Certes, certains d'entre eux –les Berezovsky, Gusinsky, Hodorkovsky – ont dû
décamper de leur base russe, mais le président russe n'est certainement pas un
châtiment pour les grands pontes juifs, ni le nouvel Hitler que l'on prétend
parfois. Abramovich et Friedman, pour n'en mentionner que deux, gardent sa
confiance et sa porte leur est toujours ouverte. Tant qu'ils ne se mêlent pas de
politique, aucun oligarque, juif ou gentil, ne dérange Poutine.
Il est également très amical avec les intellectuels juifs et ces messieurs des
médias, même lorsqu'ils lui sont outrageusement hostiles. Ainsi en va-t-il de
Masha Gessen, éditorialiste, juive, lesbienne et vilipendant Poutine à tout bout
de champ; Alexeï Venediktov, rédacteur en chef juif de l'Echo Moskvy, un journal
libéral et populaire qui attaque Poutine tous les jours, et bien d'autres,
jouissent d'un accès privilégié à Poutine en personne, alors que pas un
nationaliste russe, Alexander Dougine au premier chef, ne peut se vanter de
l'avoir jamais rencontré en privé.
L'affabilité de Poutine ne fait pas de lui une source jaillissante de bienfaits
en réponse à chaque initiative juive. Il a suspendu la livraison des S-300 à
l'Iran, mais a rejeté toutes les ouvertures israéliennes pour couler l'lran, la
Syrie ou le Hamas. Au cours de leur dernière conversation au téléphone,
Netanyahu a glapi que les Israéliens avaient découvert des preuves de frappes
nucléaires iraniennes. Poutine a exprimé poliment ses doutes, et lui a dit de
s'adresser à l'AIEA. Il a accepté de recevoir les soi-disant experts israéliens
avec leurs preuves à Moscou, mais il n'en est rien ressorti. Le soutien de la
Russie à la Palestine est immuable, et il y a aussi une ambassade palestinienne
à Moscou.

* [DONNÉES FOURNIES]:

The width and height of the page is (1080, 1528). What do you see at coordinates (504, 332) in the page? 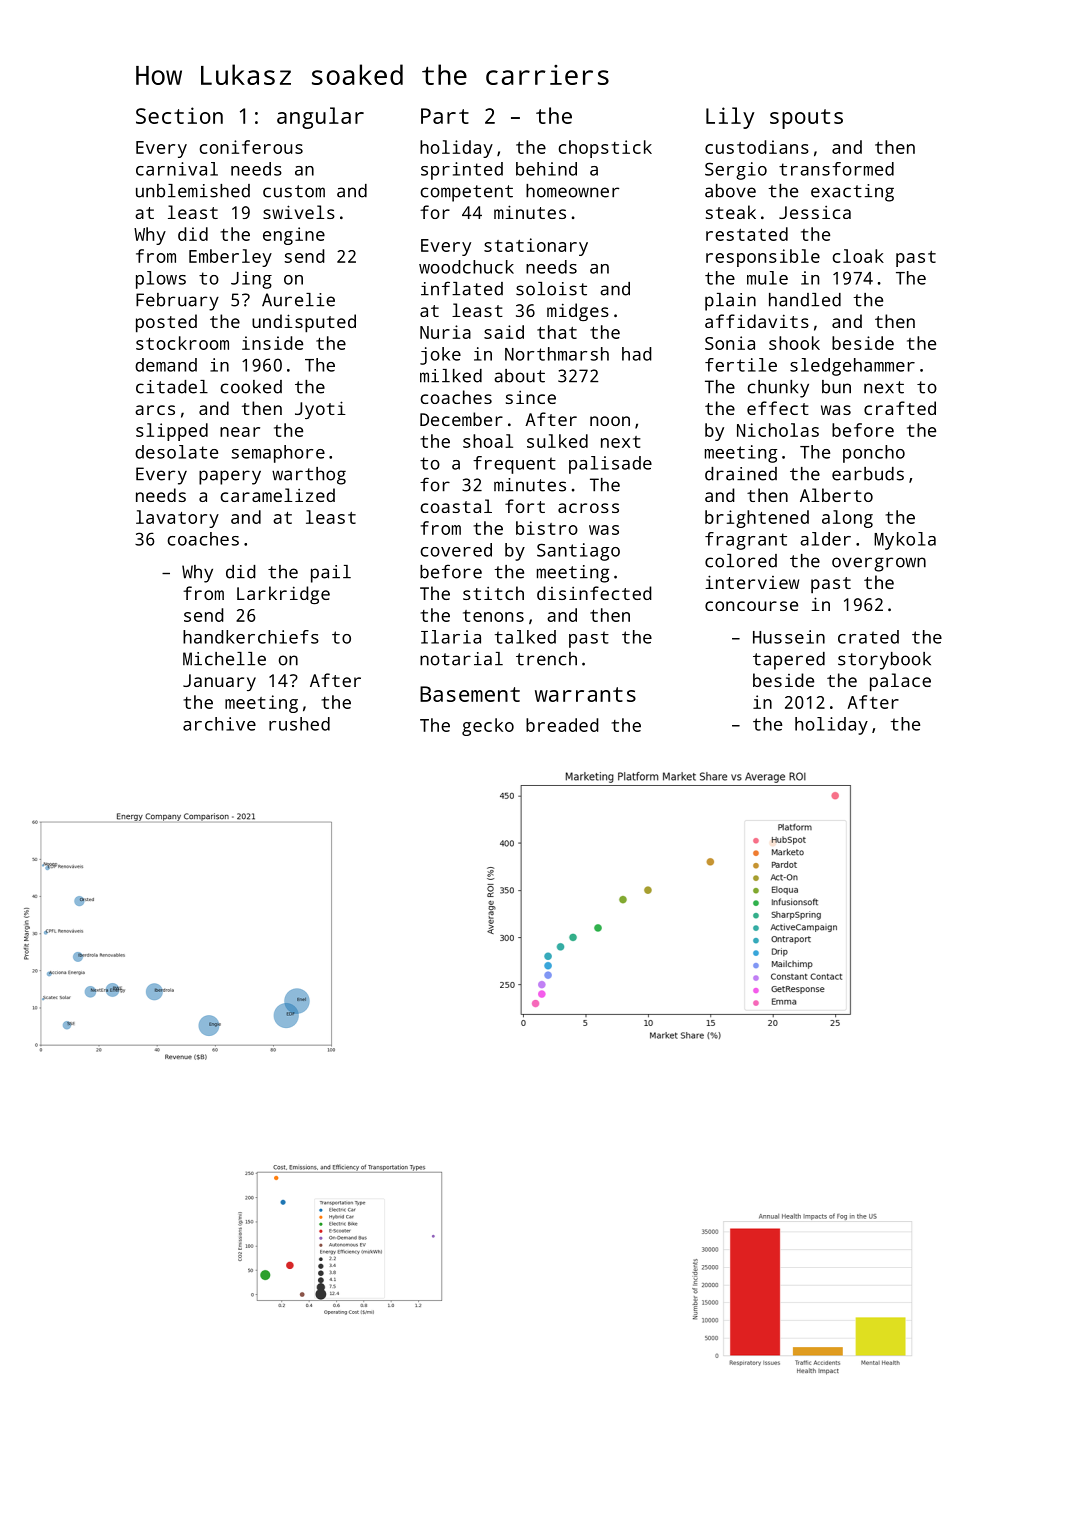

* [CONSIGNE 1]:
D'après le texte sur Poutine, à quel organisme Poutine a-t-il dit à Netanyahu de s'adresser ?
* [CONSIGNE 2]:
Reproduisez fidèlement le passage du texte sur Poutine allant de « Certes, certains d'entre » jusqu'à « ne dérange Poutine. ».
* [CONSIGNE 3]:
Transformez en liste le paragraphe du texte sur Poutine qui commence par « L'affabilité de Poutine », en conservant ses faits principaux.

* [RÉPONSE COMPLÈTE 1]:
À l'AIEA.

* [RÉPONSE COMPLÈTE 2]:
Certes, certains d'entre eux –les Berezovsky, Gusinsky, Hodorkovsky – ont dû
décamper de leur base russe, mais le président russe n'est certainement pas un
châtiment pour les grands pontes juifs, ni le nouvel Hitler que l'on prétend
parfois. Abramovich et Friedman, pour n'en mentionner que deux, gardent sa
confiance et sa porte leur est toujours ouverte. Tant qu'ils ne se mêlent pas de
politique, aucun oligarque, juif ou gentil, ne dérange Poutine.

* [RÉPONSE COMPLÈTE 3]:
- Poutine ne répond pas favorablement à chaque initiative juive.
- Il a suspendu la livraison des S-300 à l'Iran.
- Il a rejeté toutes les ouvertures israéliennes visant l'Iran, la Syrie ou le Hamas.
- Lors de leur dernière conversation téléphonique, Netanyahu a affirmé que les Israéliens avaient découvert des preuves de frappes nucléaires iraniennes. Poutine a exprimé poliment ses doutes et lui a dit de s'adresser à l'AIEA.
- Il a accepté de recevoir à Moscou des experts israéliens avec leurs preuves, sans aucun résultat.
- Le soutien de la Russie à la Palestine est immuable, et il existe une ambassade palestinienne à Moscou.